Oral sex (without a condom) is usually considered very low risk (i.e., an estimated risk ranging from 0 to 0.04%). We don’t know at this point whether courts will find that there is a duty to disclose before oral sex without a condom. We also don’t know whether it makes a legal difference if you are receiving or performing oral sex, or whether the amount of semen or vaginal fluid that the person performing oral sex is exposed to can make a legal difference.

What if you have a low or undetectable viral load AND use a condom but the condom breaks?

This is a very difficult question to answer and there are several factors that you should take into account:

▪ Although this issue was not addressed by the Supreme Court of Canada, you may have a duty to disclose in the case where a condom breaks.

▪ Disclosing your status after a condom breaks could be relevant to your sexual partner in deciding whether to seek “post-exposure prophylaxis” (PEP) with antiretroviral drugs to further reduce any risk of infection.

▪ But disclosure in such circumstances may also expose you to an increased risk of violence and/or threat of prosecutions. HIV continues to generate a lot of fear and misconception. Your partner may have a bad reaction if he or she discovers that you are HIV-positive after a condom breaks.

How can you protect yourself against prosecutions?

There is no guaranteed way to avoid being accused of HIV non-disclosure. People may lie or make mistakes about whether disclosure took place and/or whether a condom was used. But there are things you can do that may reduce the risk of criminal prosecutions or conviction for HIV non-disclosure.

▪ Tell your sexual partners that you are HIV-positive before sex, and try to get proof that you told them about your status (e.g., disclose your status in front of a witness before having sex, such as a counsellor or doctor, who can document that disclosure took place, or sign a joint document).

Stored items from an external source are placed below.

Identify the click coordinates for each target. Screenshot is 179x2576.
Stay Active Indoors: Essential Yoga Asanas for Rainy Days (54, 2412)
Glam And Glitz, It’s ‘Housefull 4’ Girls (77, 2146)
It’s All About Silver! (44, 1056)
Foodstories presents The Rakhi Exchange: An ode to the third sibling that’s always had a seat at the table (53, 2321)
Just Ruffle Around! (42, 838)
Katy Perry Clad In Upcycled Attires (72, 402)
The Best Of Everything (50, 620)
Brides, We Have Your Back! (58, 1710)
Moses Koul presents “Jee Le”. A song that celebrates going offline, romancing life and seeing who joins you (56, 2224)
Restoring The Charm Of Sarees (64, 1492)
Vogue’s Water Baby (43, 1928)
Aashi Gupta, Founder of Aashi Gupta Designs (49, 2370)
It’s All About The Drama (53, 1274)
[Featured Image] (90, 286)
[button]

N.B.: Please be aware that any document that would establish that you had sex prior to disclosure might work against you. This could especially be the case if you had vaginal or anal sex before you first disclosed and, at the time of that sexual act, you did not use a condom or you cannot establish that your viral load was low or undetectable at that time.

▪ Use a condom when you have vaginal or anal sex and see a doctor regularly to create a record of your viral load test results showing lowered viral load.

Other important things to know about the Supreme Court of Canada decisions and the legal duty to disclose:

▪ There is no distinction between silence and a lie. People may face criminal charges for not disclosing their status whether their partners inquired about their HIV status or not.

▪ There is no distinction based on the circumstances of a particular encounter, including the type of relationship. People may face criminal charges whatever the type of relationship they had with their partner (e.g., whether with a casual partner versus a spouse) and whether the sex was for love, fun, money, procreation or drugs.

▪ People living with HIV can be prosecuted even if they had no intent to harm their partner.

▪ People living with HIV can be charged with aggravated sexual assault for not disclosing their status. An aggravated sexual assault is a sexual assault that “endangers the life” of the other person. It carries a maximum penalty of imprisonment of life and mandatory registration as a sexual offender.

 

The information contained [above] is information about the law, but it is not legal advice. For legal advice, please contact a criminal lawyer.